Em Ponta Grossa, a represa que abastece a cidade, mais conhecida como Alagados, foi cercada por casas de veraneio. São mais de 30 residências que desrespeitam as leis ambientais. Algumas construções inclusive avançam sobre a represa. E para piorar, nem todas dão o destino adequado ao esgoto, que vai diretamente para a água, consumida pelos quase 300 mil habitantes do município.
Há cerca de dois anos, o Ministério Público começou a pedir providências ao Instituto Ambiental do Paraná (IAP). No entanto, o IAP teve uma série de dificuldades para providenciar o embargo das residências, a começar pela identificação dos proprietários. Só no ano passado é que o Instituto conseguiu executar essas ações.
Com base nesses embargos o Ministério Público deu continuidade ao seu trabalho. Já foram ajuizadas 40 ações civis públicas solicitando a demolição das casas e a recomposição da vegetação no local. O MP deve propor ainda mais de dez ações.
O assessor da promotoria, Fabiano Goulart, explica que as ações estão tramitando e chegaram num ponto em que seria necessário fazer uma perícia para ver a quantos metros cada casa está da margem da represa e dessa forma provar se as construções são ou não irregulares. ‘‘Só que o MP não pode ter custos e no caso de perder a ação, seria o próprio MP que teria que bancar essas perícias’’, explica.
Para resolver esse impasse, o órgão propôs uma parceria a empresas que possuem casas no local ou utilizam as margens da represa. São a Copel, a Sanepar e a América Latina Logística, que vão custear um levantamento aerofotográfico que será feito pela Universidade Estadual de Ponta Grossa (UEPG). Esse levantamento, fará as vezes da perícia. Mas só deve ficar pronto no final de novembro.

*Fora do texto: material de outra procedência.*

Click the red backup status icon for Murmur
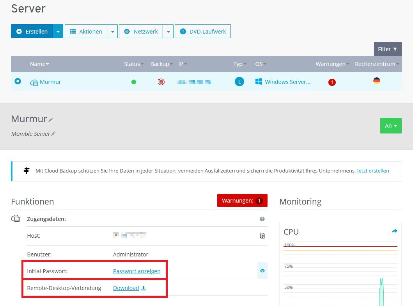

‘‘Com o resultado desse estudo, as ações voltam ao MP para possíveis contestações e em seguida vão para os proprietários, que têm esse mesmo direito. Só depois disso é que elas voltam para o juiz e aí serão julgadas’’, explica Goulart. Ele lembra ainda que depois do julgamento em primeira instância, os proprietários podem recorrer até o Superior Tribunal de Justiça e, portanto, calcula que os resultados das ações não devem ser conhecidos em menos de cinco anos.